シーダ・バーンのブログへようこそ。
これから家を建てようと思う人に伝えたい建築家の日々の仕事ぶりを綴っています。
学生さん、社会人の方々にも参考になれば幸いです。
なお、当ブログでは、人物、場所、日時等が特定できるような表現を控えています。



見学簿-10G様①

10G様ご見学の様子を3回に分けて配信いたします。




木のおうちに興味があります

先生    どんな雑誌をご覧になられましたか?

奥様    雑誌の名前は忘れましたが、ツタヤに併設されているカフェで時間つぶしをしていた時に見かけた雑誌でした。家のことを考えるのが好きで、良くそういう雑誌を読むんですけど、その雑誌はあまり見たことがなかったので手に取りまして。雑誌名は覚えてないんですが。

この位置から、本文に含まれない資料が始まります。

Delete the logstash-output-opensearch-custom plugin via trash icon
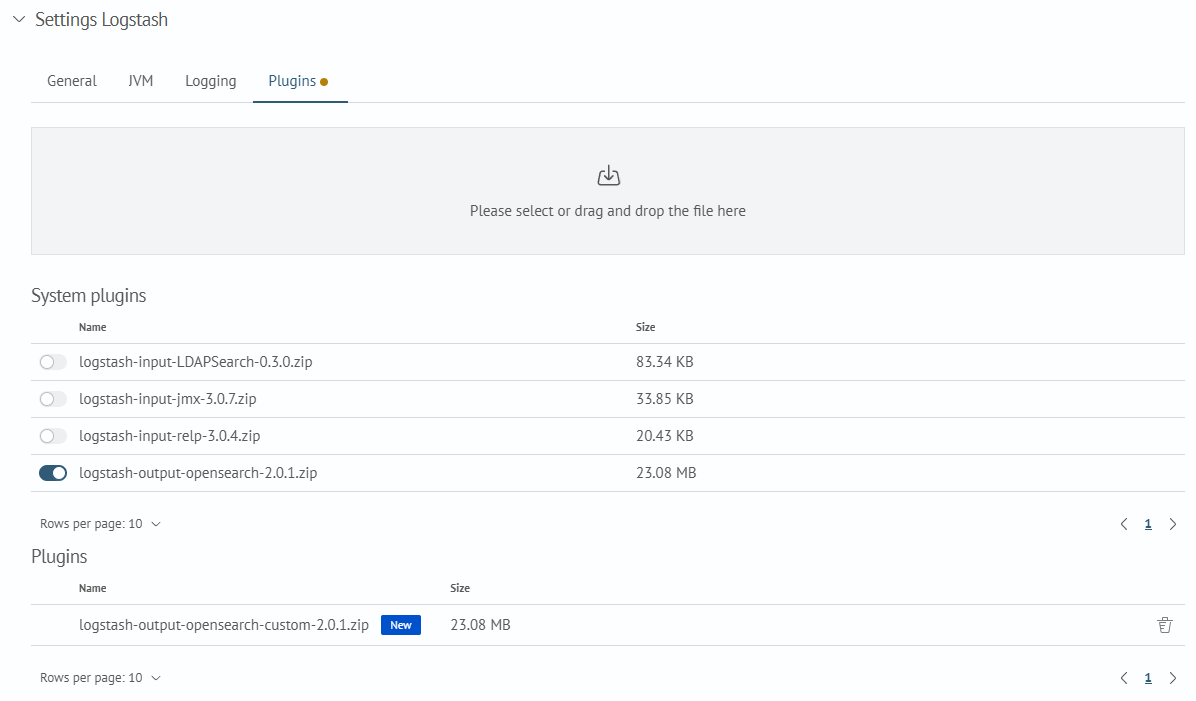1196x701 pixels. pos(1164,625)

先生    ご覧になってどういうところが気にいられたのですか?


奥様    木のおうちが好きで、チルチンびとを時々買って読むんですけど、この家のここは好きだけどここは嫌いというのがあって。でも先生のはすごくいいなぁと思いまして。これまでいくつか木のおうちを見せてもらったんです。こないだあるハウスメーカーさんの展示場で自然住宅を見せてもらったんですけど、構造から何から何まで集成材なんですね。うちの主人も、集成材は科学的にはいいけど、データが少ないからあまり信用できないと言ってまして。

先生    ご主人は何かそういう関連のお仕事をなさっておられるんですか?

奥様    ええ、木材関連の仕事です。輸入の商社で、主に洋材を扱っています。国産材も少し扱ってはいるみたいです。

先生    それで何故うちに?

奥様    中まで見られるところがあまりないので・・・

先生    そうですか・・。(特に暮らしているところ、見れないかもしれないなぁ。)何かご計画とかご予定があるんですか?

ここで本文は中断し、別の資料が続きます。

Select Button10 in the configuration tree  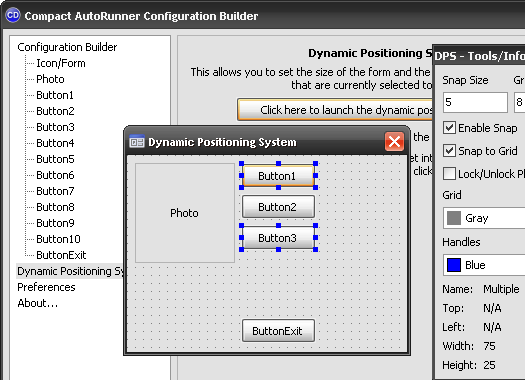point(58,239)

奥様    特にはないんですが、いくつか見て、いざというときのためにと思ってます。もうひとり上の子がいてるんですけど、喘息があって化学物質にも反応するので、そういう意味での関心もあります。

先生    うちは木の家というだけが売りではないですが、集成材とか、新しい建材は使いません。昔からある材を使うと。

奥様    子どもが木が好きで、飛騨のほうの自然村にも行きました。あと、愛知県での植林なんかも行かせてもらいました。

先生    そうですか。

奥様    集成材を使ったエコな住宅というのが北摂のほうで流行ってまして、外で人が待ってるくらいなんです。西岡棟梁さんの本も読みまして、いくら安くても集成材はちょっと・・と思ってまして。最近はアレルギーの子どもも多いですし。

先生    すごい宣伝効果ですね。ビラとか新聞広告とかですか。

奥様    ビラもそうですね。看板がたくさんありますね。集成材といってもきれいについでるから見た目じゃ分からないし。

先生    接着剤の耐用年数というのがありますが、近年は技術革新でそう短いものではないようです。100年の住宅にふさわしいかどうかは分かりませんが、そういう技術にコストをかけることが本来の姿から離れていくのではないかと思っています。もともとの木は切って乾かすだけで使えるのですから。何かプラスはあるかもしれないけど、マイナスもある。あまりよくない例をごらんになって、こちらへ来られるというのは私も本意ではないです。同業としてやっておられる方たちですから、批判などはできませんが、私はそういう集成材には関心ないだけです。それにしても良く勉強されてますね。